Tuesday, February 16, 2010
The Silver Ribbon Coalition
Photo credit: clarita from morguefile.com
As a breast cancer survivor, the whole pink ribbon thing makes me feel kind of guilty. I know there are other diseases that are also in dire need of research funding but they don’t get the same publicity. One that has been even more devastating than breast cancer for my immediate family is paranoid schizophrenia. My brother was senior class president and voted most likely to succeed in high school. He went on to have a successful career as an attorney for the state of Kentucky and a few years ago he decided to take a very generous early retirement package. That’s when the real trouble began.
Kent is 5½ years older than me so growing up we weren’t as close but once I entered my teen years he became one of my best friends and we talked on the phone several times a week. He had always been somewhat paranoid but as his retirement date got closer, the conspiracies he was imagining became more and more bizarre. He was sure that his phone was being tapped and people were following him home from work. I tried reasoning with him but usually he was drunk when he would tell me these things so it didn’t do much good. Even after he started telling the rest of the family about his government conspiracy theories, I still wanted to blame the alcohol.
But a few months after he retired, he stopped drinking all together and things went from bad to worse. That’s when I got really scared. He decided that everyone he encountered, including our entire family, were clones that were out to get him. There was nothing we could do other than check up on him and bring him food because unless you can prove someone is a threat to themselves or others, you can’t force them into treatment. Eventually he broke into a neighbor’s house and demanded to know why they were spying on him. Naturally they called the police and after being tasered and taken to jail, we were finally able to get him into a psychiatric hospital.
That’s when the whole legal nightmare of things like getting guardianship and court-ordered medications began. He barely got started on the drugs before his insurance ran out and they released him. He immediately stopped taking his meds and it was another year of hell until the voices got so bad that he was banging his head against the wall and my parents had to call the police. He’s stayed on the medication that stopped the voices since his second hospitalization but refuses to try the drug that might help the delusions because he would have to consent to regular blood work.
In order to move on, I had to accept the fact that the brother I knew was dead and he wasn’t coming back. I did let myself feel a little hope during the last month or so because I thought he had found a doctor that he would actually talk to. It turned out to be a big misunderstanding and he is holding onto his delusional beliefs as firmly as ever. My parents have had to shoulder the brunt of the burden but I know eventually my sister and I will have to take over his care and that scares the shit out of me. Even though I know Kent's probably not coming back, I still can't get rid of that little glimmer of hope that I might be able to hear him really laugh one more time. If anyone wants to help fight schizophrenia and other brain disorders you can visit the silver ribbon foundation at www.silverribbon.org.
Friday, February 5, 2010
Litracy Test
The first Tea Party Convention in Nashville opened up with a bang when former congressman Tom Tancredo said that we should have to take a civics, literacy test before we can vote because "people who could not even spell the word 'vote', or say it in English, put a committed socialist ideologue in the White House." I say, bring it on. I’ve seen enough of those barely literate tea party signs that say things like yes God bless Amercia and Thank you Fox News for keeping us infromed to be willing to bet that huge numbers of white people would be stripped of their voting rights right along with the minority citizens he seems to be targeting.

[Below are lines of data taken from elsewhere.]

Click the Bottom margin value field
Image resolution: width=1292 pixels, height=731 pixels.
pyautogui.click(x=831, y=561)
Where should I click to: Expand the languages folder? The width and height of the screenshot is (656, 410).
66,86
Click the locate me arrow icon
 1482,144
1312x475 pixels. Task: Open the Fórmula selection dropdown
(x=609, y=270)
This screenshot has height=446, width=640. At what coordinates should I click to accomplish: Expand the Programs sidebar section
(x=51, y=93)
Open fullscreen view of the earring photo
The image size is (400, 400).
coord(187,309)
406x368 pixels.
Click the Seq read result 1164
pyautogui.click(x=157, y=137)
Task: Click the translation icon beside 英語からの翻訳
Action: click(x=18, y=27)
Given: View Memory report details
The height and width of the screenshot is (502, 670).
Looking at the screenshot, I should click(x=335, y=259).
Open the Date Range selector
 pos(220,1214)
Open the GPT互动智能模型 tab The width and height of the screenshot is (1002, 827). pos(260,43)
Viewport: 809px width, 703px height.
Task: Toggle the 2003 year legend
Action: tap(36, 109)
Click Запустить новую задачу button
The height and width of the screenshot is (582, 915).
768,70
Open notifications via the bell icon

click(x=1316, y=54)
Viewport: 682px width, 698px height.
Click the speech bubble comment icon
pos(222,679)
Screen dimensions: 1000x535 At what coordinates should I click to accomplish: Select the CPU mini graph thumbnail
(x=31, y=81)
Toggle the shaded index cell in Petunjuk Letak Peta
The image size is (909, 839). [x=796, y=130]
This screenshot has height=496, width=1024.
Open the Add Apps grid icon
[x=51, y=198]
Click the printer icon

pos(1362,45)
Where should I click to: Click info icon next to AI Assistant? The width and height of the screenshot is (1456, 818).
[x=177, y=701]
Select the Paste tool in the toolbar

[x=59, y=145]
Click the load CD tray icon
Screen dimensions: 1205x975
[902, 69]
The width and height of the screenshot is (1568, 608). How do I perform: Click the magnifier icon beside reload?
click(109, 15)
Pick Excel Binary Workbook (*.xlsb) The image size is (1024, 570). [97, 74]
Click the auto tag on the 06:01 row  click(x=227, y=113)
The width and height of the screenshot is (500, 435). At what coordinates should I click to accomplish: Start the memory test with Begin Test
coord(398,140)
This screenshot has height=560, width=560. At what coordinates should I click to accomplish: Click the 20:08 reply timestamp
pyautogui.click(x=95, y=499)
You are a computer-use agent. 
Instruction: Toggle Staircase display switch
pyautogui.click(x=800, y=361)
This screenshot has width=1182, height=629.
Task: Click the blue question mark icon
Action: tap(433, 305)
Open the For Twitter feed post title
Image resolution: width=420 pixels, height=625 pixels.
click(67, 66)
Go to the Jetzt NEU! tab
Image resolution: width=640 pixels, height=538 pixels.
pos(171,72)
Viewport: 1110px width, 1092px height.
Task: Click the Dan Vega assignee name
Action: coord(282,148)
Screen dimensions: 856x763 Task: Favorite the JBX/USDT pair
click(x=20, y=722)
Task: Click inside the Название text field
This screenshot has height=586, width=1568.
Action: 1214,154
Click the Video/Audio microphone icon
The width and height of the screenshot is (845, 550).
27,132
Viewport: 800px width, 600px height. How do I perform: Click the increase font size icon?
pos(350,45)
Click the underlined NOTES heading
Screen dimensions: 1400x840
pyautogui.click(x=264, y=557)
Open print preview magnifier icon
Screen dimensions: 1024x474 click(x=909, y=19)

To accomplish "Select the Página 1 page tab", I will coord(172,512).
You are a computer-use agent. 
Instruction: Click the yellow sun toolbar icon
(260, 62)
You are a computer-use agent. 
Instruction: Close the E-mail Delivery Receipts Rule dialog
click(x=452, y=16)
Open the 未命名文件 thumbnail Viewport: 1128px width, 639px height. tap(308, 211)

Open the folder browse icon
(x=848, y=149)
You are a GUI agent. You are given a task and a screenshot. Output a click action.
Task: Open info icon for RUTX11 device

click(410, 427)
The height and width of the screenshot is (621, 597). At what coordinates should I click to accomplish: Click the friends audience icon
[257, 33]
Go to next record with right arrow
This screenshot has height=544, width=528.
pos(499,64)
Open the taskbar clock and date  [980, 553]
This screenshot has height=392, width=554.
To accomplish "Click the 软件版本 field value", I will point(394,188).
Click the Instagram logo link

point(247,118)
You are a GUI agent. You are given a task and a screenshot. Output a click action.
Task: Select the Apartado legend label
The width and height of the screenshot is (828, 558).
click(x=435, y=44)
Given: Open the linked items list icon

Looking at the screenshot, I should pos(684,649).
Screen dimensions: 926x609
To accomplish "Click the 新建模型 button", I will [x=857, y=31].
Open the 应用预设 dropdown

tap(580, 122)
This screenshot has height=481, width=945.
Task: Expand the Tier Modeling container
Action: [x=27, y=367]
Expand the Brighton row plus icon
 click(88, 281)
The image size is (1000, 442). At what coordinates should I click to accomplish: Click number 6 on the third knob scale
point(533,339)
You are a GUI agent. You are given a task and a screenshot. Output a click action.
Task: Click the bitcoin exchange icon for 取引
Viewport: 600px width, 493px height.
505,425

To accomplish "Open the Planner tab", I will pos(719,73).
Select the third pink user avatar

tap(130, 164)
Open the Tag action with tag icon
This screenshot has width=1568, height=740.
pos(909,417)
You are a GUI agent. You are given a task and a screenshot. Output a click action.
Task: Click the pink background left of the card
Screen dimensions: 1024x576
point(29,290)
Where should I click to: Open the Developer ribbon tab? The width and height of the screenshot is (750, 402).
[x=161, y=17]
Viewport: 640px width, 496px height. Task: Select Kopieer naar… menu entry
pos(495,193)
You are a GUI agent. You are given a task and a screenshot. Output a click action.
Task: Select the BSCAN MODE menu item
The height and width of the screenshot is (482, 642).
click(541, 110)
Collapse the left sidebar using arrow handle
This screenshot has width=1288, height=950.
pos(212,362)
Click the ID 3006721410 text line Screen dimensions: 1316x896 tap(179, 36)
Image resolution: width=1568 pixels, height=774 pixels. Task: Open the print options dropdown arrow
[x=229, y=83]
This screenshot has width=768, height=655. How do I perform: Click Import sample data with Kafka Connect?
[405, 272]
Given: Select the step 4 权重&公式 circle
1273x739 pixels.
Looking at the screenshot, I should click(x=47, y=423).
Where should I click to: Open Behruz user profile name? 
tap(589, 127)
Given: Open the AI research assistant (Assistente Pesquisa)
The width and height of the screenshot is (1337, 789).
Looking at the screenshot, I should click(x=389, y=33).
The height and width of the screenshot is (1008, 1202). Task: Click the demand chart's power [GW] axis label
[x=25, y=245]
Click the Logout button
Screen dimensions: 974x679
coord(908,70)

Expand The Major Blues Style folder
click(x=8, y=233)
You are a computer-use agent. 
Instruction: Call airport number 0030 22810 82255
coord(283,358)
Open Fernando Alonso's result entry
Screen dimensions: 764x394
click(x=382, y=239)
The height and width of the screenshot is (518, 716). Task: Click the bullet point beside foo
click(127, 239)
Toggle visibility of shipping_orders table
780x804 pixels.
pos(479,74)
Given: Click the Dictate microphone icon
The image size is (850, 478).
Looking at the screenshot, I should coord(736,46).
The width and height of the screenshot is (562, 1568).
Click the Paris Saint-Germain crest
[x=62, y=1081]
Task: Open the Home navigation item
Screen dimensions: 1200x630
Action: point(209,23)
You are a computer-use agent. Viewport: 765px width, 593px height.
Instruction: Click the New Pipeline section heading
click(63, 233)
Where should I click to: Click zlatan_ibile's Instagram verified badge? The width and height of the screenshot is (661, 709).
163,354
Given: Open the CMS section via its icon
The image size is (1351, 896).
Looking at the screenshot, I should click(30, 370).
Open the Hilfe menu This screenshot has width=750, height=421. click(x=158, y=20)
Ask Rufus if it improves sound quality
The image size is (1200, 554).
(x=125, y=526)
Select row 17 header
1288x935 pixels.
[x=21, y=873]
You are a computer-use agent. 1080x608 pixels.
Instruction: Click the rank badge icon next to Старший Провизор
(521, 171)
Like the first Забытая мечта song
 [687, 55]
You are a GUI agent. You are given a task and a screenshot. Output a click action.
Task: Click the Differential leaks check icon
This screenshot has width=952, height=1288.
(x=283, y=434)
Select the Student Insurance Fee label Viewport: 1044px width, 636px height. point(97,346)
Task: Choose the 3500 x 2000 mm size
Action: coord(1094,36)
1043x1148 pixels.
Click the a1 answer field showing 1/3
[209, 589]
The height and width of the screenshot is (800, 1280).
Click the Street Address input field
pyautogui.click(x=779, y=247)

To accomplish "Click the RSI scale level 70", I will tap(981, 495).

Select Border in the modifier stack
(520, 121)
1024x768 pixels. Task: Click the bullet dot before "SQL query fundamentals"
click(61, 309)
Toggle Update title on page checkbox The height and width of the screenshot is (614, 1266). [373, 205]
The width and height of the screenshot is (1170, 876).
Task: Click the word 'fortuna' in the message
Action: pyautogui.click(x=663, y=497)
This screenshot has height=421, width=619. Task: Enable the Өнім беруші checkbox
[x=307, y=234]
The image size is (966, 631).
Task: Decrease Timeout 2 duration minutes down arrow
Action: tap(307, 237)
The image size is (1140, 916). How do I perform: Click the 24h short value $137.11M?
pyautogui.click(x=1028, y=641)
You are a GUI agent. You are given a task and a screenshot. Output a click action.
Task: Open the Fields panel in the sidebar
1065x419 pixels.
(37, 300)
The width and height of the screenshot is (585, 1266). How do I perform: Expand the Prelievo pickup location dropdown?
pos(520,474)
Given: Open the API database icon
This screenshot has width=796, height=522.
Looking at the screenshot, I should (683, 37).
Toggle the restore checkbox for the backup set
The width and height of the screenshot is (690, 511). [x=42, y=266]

I guess Mr. Tancredo longs for the good old days before the 1965 Voting Rights Act when whoever was white and in power could decide which Americans got to cast their ballot on election day. I get sick and tired of hearing these apologists for the movement saying that it isn’t about race, it’s about limited government spending. WTF?!?! You had eight goddamn years to complain about Bush taking us from a surplus to over a trillion dollar debt and I didn’t hear one peep. Obama didn’t even get a chance to step into the White House before you were ready to impeach him. As someone who grew up in the first generation in the South to attend desegregated schools, I recognize a racist when I see them and a lot of Tea Party members bear a strong resemblance to the bigots I knew as a kid.
I’m not saying that most of the people at these rallies are consciously prejudiced but they have a fear of “those people”. George Bush was one of them in a way that anyone named Barack Hussein Obama could never be. And the really bizarre thing is that the Tea Partiers are actually “my people”. They are the culture of my childhood. I had my fifteen seconds of fame in the mid-seventies when WAVE-TV 3 filmed my sister and me sitting on the side of the stage at a free Ray Stevens concert at the Kentucky State Fair. And now he’s writing songs for the Tea Party movement. That pretty much sums up my life. Even though they drive me insane, the people who actually believe the bold-faced lies that our sitting president is a racist, socialist foreigner are the same people from church who changed my diapers in the nursery and taught me in Vacation Bible School when I was little.